Pond’s ‘Terrestrials’ Matches Grit With Groove

Calling all rageful idealists and optimistic pessimists—psychedelic rock mainstays Pond have dropped their eleventh studio album Terrestrials, and it claws deep into the Australian geography and cultural landscape with dirt underneath its nails. Terrestrials takes a hard look at our man-made hellscape and asks, “Are you having fun yet? No? Of course not—look at where we came from and where we’re headed.” And then they throw in some sick synth beats to drive the message home.

The Aussie five-piece band—Nick Allbrook, Jay Watson, Shiny Joe Ryan, James Ireland, and Jamie Terry—were last on the scene with their 2024 album Stung!, which was a little more dreamy and introspective than the band’s past auditory ilk. Terrestrials is the next step in the band’s evolution. The record holds Pond’s characteristic wall-of-sound energy and carries over the tight, contemplative songwriting and buzzy hooks from Stung! but turns the focus outward. Despite the band not using their characteristic fuzz petals on Terrestrials, the album still has plenty of grit.

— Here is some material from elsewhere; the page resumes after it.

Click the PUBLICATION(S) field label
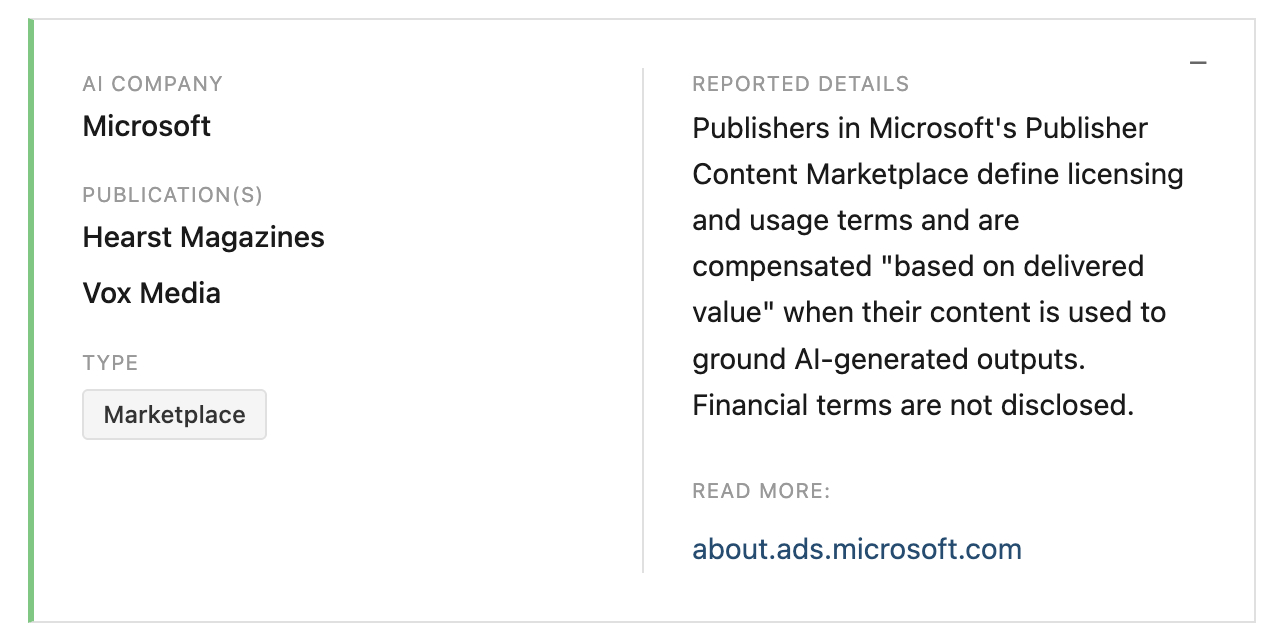The image size is (1270, 644). click(172, 195)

The punchy opening track “Skyworks” introduces the album’s electronic flair and thematic attention to place and time. Although the inspiration for this song was Australia Day (Australia's national holiday celebrating the arrival of Great Britain), it might also be on a few scrutinous Fourth of July playlists this year because the lyrics dissect the discord between patriotism and the horrors of colonization—“Now the future’s in the water / And I’m on my hands and knees / The fireworks blind his daughter / And all the dead among the peppermint trees.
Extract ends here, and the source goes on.